I agree with the previous posters that it is wrong to use NULL as representing a meaningfull value. In my opinion NULL is a state ("don't know if there is a value or whether a value would even be meaningfull") rather than a value and this is consistent with the way NULL are treated in expressions.

Fortunately nobody (so far) is suggesting to switch ANSI_NULLS OFF...


Thursday, January 5, 2012 - 9:44:57 AM - ScottPletcher Back To Top (15524)

An interesting article with some interesting points. 

I, too, however, would not want to assign a specific meaning, beyond "unknown", to NULL; and would also rather expand the column from a bit to, say, a tinyint.  I think it would be a big difference from what people are used to, so it would take designers and developers some time to get used to, to say the least.


Thursday, January 5, 2012 - 5:39:54 AM - pipTheGeek Back To Top (15523)

You say in the post "The bit's ability to store a NULL gives it a fundamental third value needing no additional storage space.".  This isn't true.  When the column is nullable it uses a bit from the "NULL bitmap" for the row. (Unless the table is sparse)

Your example schema where resp_response is the only nullable column in the table, means that one byte is used for the value of this field, another byte is used for NULL / NOT NULL (the nullable bitmap is allocated in whole bytes, so between 1 and 8 nullable fields uses one byte, 9 nullable fields would use 2 bytes etc).  You would save one byte of storage per record if you changed from a nullable bit to a non nullable tinyint.

So saving disk space is unlikely to happen if using nullable bit columns.


Thursday, January 5, 2012 - 3:23:27 AM - Kaki Back To Top (15522)

Hi Scott!

As I see it there are two problems with your design. First you allow NULL to implicity have a value. You specify the value in your text as "maybe skipped". Also in surveys there is an option like "I don't want to answer this question".

My experiense is that if you find yourself in the situation where NULL has a meaning you're doing something wrong. It can be poor design, bad understanding of requirements or anyting else. In this case I wold propably have a lookup table with values "1:Yes, 2:No, 3:Skipped, 4:Don't want to answer". This fast solution would also make it easy to insert the answer "Maybe" to the question "Do you want to whatever?".

When I see a NULL i often read it as "There is absolutely no way to make any decisions on this value.", although it's not an absolute rule. For example "when was this invoice sent?" and the Sent column is NULL the odds that it has not been sent is pretty high (but i would not rely on that)

Other than that it was a good article.

// Kaki

PS. English is not my first language. Sorry for any grammar errors...


Tuesday, December 20, 2011 - 12:27:19 AM - ken ambrose Back To Top (15396)

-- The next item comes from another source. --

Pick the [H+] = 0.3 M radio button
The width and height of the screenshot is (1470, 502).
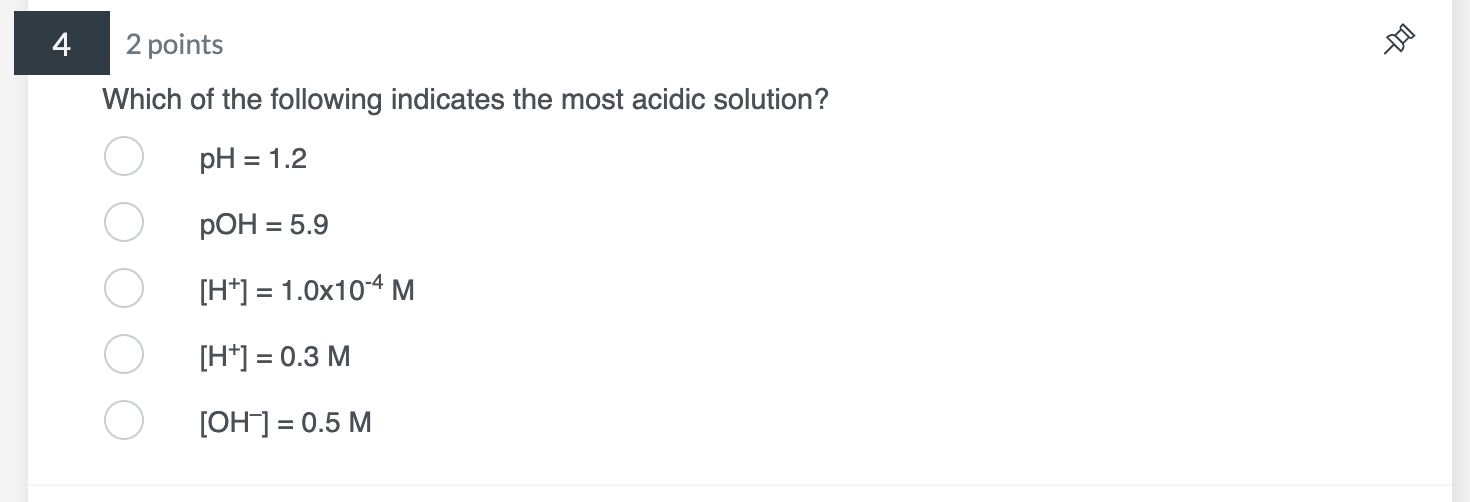(x=124, y=354)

re: I'm most interested in the last statement about regretting NULLs.  Certainly many fields in tables will be NULL when their values are unknown.  Are you saying not to have any NULL fields, or that by using NULLs intentionally, the logic is less clear than using a non-null value?  If the latter, consider the main premise of the article being about saving disk space by using the three possible values of a bit field.  I know a man who saved space in a bowling league Access database by storing scores (range 0-300) in a byte.  How?  By adding 45 when displaying and subtracting 45 when entering.  That saved a byte per score.  Over three games per person per week for the nine months of just for one league, that added up.  If disk space is not an issue, then use tinyint.

I am saying not to have any null fields. But you will say, sometimes some attribute may be unknown but we want to create a record of what we do know.  Fine, use a value to indicate the data is currently unknown. Or even better, move nullable columns into relations.  When you have the the data for a column, add it to the relation.  When no data, don't create a row in the relation.  Voila', no nulls needed.  Ever.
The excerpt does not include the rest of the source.